Ощущение было таким, словно кнутом били по его душе.

– Эй, подкинь мяч!

Филипп посмотрел в сторону, откуда раздавался голос. Глаза жгло, и все было как в тумане.

Справа от него огненный пруд горел ярким пламенем, как костер в ночи. Под огненной поверхностью безвольно двигались контуры фигур. Неподалеку с небольшой лужайки четыре демоненка махали ему. Они играли в футбол, и мяч выкатился на дорогу, по которой он шел.

Филипп посмотрел на красный кожаный мяч. Он был обтрепанным и грязным, пинали его уже давно. Филипп подошел и поднял его. У него вскипела кровь. Казалась, она была одновременно и ледяной, и кипящей.

– Вам этот мяч нужен? – спросил он.

Дети кивнули и что‑то крикнули. Но громче детских криков был шепот Сатины, что вся эта доброта и вежливость чертовски невыносимы.

– Возьмите сами! – сказал он и бросил мяч в огненный пруд. Прикоснувшись к горящей поверхности, тот взорвался. Бах!

И в ту же секунду от боли взорвался череп Филиппа.

Но по какой‑то непонятной причине эти ощущения не были неприятными. Собственно говоря, и болеть‑то не очень болело.

Скорее, даже наоборот.

 

33

Рождение дьявола

 

– Какие у меня успехи? – спросил Филипп, когда он в черт знает какой раз вошел из Комнаты Испытаний в кабинет Люцифера.

Позади в темноте осталась длинная улица в квартале вилл. На этот раз пострадавшими были припаркованные автомобили. У одних было разбито переднее стекло, у других сломаны зеркала заднего вида или содран лак.

Из своего кресла за письменным столом за ним наблюдал Сатана, и Филипп увидел следы слез под черными глазами.

– Прекрасные! – произнес Люцифер дрожащим от радости голосом. – Фантастика!

Из своего черного одеяния он извлек носовой платок и вытер глаза.

– Мое старое сердце взволновано. Садись и отдыхай, друг мой.

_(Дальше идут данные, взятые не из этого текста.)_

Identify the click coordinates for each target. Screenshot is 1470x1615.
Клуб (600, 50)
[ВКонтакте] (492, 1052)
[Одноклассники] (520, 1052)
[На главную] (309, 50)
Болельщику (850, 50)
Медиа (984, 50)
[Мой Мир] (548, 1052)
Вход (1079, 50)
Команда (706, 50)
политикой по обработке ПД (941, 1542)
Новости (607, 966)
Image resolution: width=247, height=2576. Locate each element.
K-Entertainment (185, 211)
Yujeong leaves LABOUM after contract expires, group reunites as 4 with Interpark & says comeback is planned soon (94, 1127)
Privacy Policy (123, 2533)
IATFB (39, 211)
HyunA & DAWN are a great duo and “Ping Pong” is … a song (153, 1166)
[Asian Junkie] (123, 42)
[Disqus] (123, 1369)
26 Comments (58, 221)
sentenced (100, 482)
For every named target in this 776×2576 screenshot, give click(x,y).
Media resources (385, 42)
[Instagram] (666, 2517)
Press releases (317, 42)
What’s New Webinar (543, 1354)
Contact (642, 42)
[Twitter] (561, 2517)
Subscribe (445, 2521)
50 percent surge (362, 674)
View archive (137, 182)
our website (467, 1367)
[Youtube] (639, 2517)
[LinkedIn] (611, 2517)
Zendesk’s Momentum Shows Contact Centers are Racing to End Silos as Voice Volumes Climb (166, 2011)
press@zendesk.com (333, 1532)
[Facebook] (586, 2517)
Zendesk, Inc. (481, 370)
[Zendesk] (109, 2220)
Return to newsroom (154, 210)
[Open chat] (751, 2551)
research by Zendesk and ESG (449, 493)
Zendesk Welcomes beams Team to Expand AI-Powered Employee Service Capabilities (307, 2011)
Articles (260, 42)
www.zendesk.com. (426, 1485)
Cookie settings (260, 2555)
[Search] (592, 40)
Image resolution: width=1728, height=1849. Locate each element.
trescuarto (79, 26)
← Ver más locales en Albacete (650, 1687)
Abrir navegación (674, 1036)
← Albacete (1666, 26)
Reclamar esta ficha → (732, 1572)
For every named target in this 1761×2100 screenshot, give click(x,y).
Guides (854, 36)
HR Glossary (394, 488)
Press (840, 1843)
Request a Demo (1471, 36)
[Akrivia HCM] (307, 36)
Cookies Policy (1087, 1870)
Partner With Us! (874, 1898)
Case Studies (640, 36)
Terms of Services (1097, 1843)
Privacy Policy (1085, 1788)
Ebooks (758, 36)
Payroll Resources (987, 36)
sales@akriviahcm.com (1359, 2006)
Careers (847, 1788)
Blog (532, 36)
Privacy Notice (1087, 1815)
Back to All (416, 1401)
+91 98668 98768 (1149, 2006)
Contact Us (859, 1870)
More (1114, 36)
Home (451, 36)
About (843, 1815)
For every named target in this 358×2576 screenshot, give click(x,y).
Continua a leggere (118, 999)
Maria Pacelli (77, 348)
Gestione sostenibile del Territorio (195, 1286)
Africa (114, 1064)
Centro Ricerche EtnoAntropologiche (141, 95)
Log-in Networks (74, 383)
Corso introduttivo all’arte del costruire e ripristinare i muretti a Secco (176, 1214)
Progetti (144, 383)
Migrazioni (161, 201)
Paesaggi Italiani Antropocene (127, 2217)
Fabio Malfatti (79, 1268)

Ты это заслужил.

Люцифер указал на электрический стул.

– Лучше я постою, – сказал Филипп.

Наверное, он заснул в неудобном положении в минувшую ночь, потому что утром у него ужасно болела спина. Потом стало еще хуже. Ниже спины тоже было больно.

Всю первую половину ночи Люцифер давал ему задания, и Филипп справился со всеми. Собственно говоря, дела шли гораздо лучше, чем раньше. Неделю назад он даже мечтать не мог о том, чтобы сделать то, что легко прошло в эту ночь. Теперь… все было так просто. Так естественно.

Он нисколько не задумывался, когда надо было оторвать у мухи крылья и насадить ее на гвоздь. Он просто представил себе, что это Азиэль, и все пошло само собой. Правда, потом он чувствовал – но только короткое время – угрызения совести.

«Но ведь все это не в реальной действительности, – успокаивал Филипп сам себя. – Животные и все остальное».

Это была только иллюзия, созданная Люцифером, а если иллюзия, то кому нужны угрызения совести? Кроме этого, у него слишком болела спина и то, что ниже спины, чтобы думать о вине. И теперь, после того как он потратил часы на то, чтобы отрывать лапы у пауков, давить улиток и лягушек, бить стекла, рвать цветы и ломать деревья, угрызения совести в нем были полностью уничтожены, как и все эти животные и остальное.

Осталась только злоба. И еще легкое раздражение оттого что Люцифер тут распускает нюни. Дело, недостойное дьявола!

– Тебе удобнее стоять? – Люцифер нахмурился.

– У меня болит спина, – сказал Филипп, и к его изумлению Люцифер стал смеяться так, что у него слезы полились из глаз.

– Болит спина? О, дорогой мой мальчик! Как приятно это слышать! Эта ночь полна радостных событий!

– Что это значит? – спросил Филипп и почувствовал, как растет его раздражение. Не очень много ему нужно, чтобы разыгрались нервы.

– Какая вам радость от того, что у меня болит спина?

Люцифер хотел ответить, но внезапно сильно раскашлялся. Он согнулся на стуле, и, ударившись о край стола, сломал один рог, при этом раздался сухой треск.

Филипп стоял не шевелясь.

Люцифер кончил кашлять и начал рассматривать лежавший на столе сломанный рог.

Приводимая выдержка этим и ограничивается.